• GIVEN EXERCISE
Could you turn the material, from its start up to and including the line with "pyautogui.click(x=315, y=888)", into a Markdown table with the columns Row and Line? Skip blank lines and leave the pictures out.

Begin INPUT ROWS

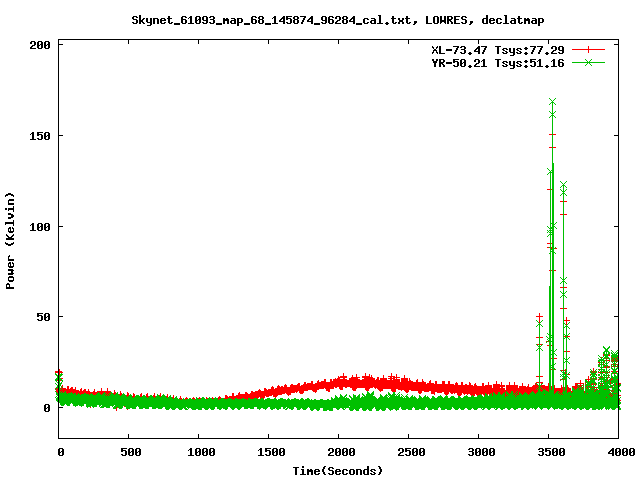The height and width of the screenshot is (480, 640).
Task: Click the 500 tick label on x-axis
Action: click(130, 453)
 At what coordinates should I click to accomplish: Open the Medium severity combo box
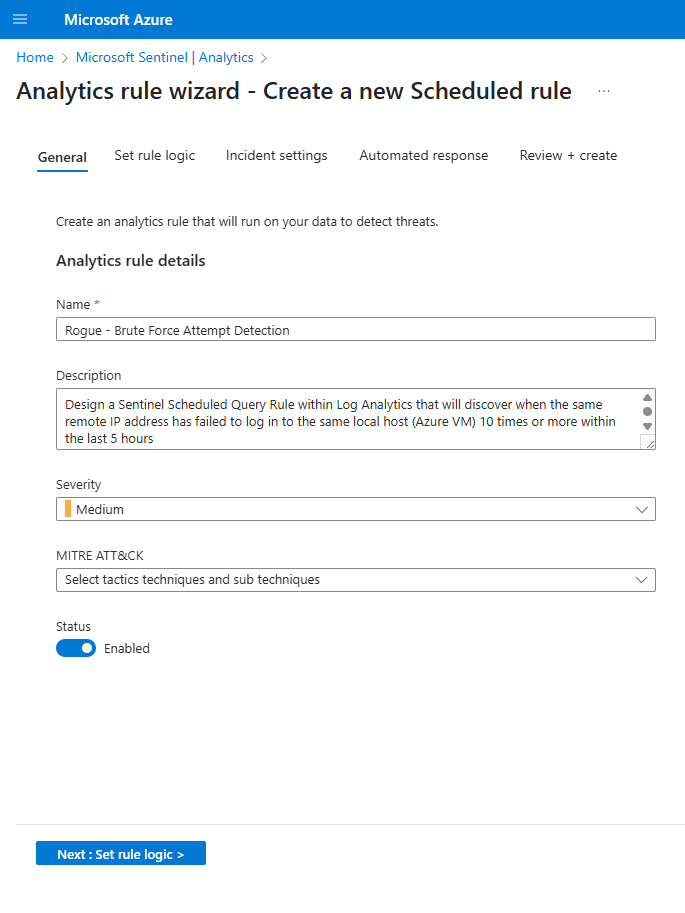coord(356,509)
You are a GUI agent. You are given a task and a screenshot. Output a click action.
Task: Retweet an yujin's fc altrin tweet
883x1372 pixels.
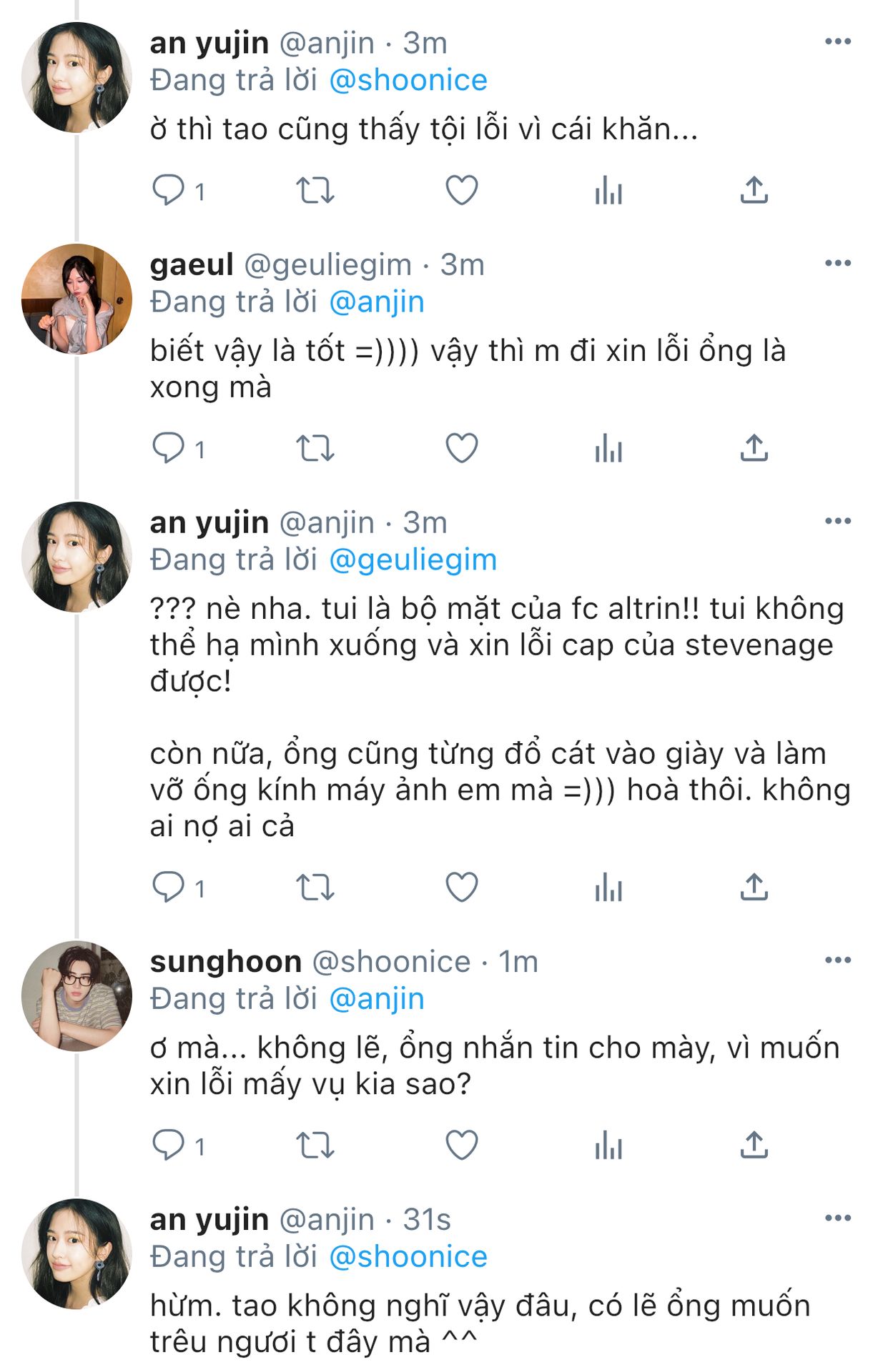pyautogui.click(x=315, y=888)
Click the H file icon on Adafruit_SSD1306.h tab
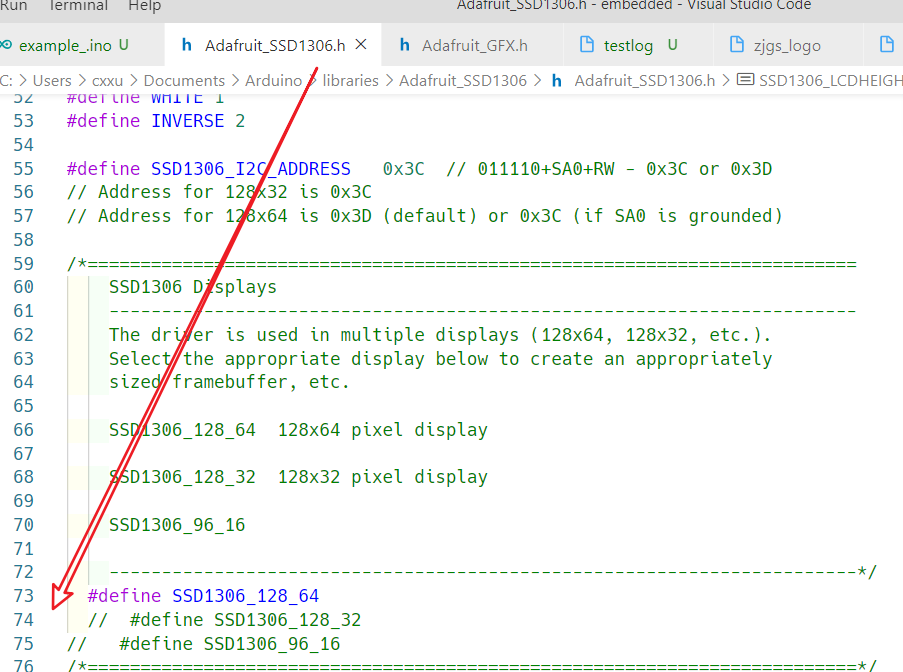The image size is (903, 672). coord(187,44)
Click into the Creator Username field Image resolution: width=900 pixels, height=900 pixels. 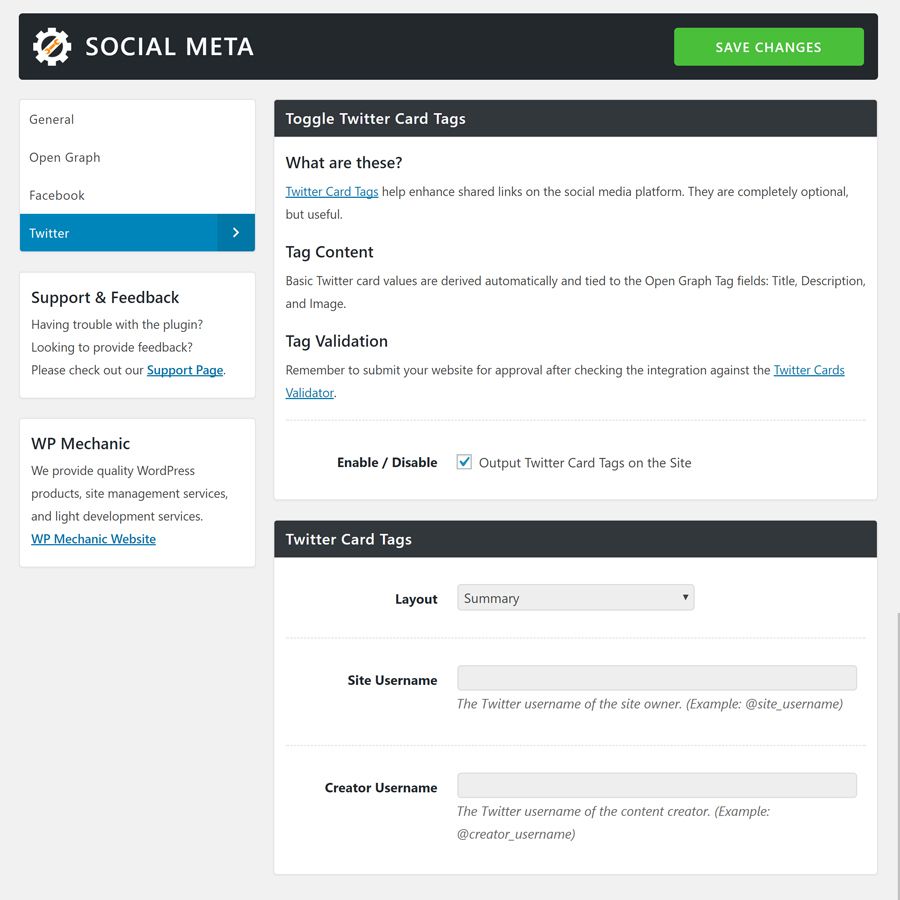coord(656,785)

End INPUT ROWS

• COMPLETED TASK
| Row | Line |
|---|---|
| 1 | The height and width of the screenshot is (480, 640). |
| 2 | Task: Click the 500 tick label on x-axis |
| 3 | Action: click(130, 453) |
| 4 |  At what coordinates should I click to accomplish: Open the Medium severity combo box |
| 5 | coord(356,509) |
| 6 | You are a GUI agent. You are given a task and a screenshot. Output a click action. |
| 7 | Task: Retweet an yujin's fc altrin tweet |
| 8 | 883x1372 pixels. |
| 9 | pyautogui.click(x=315, y=888) |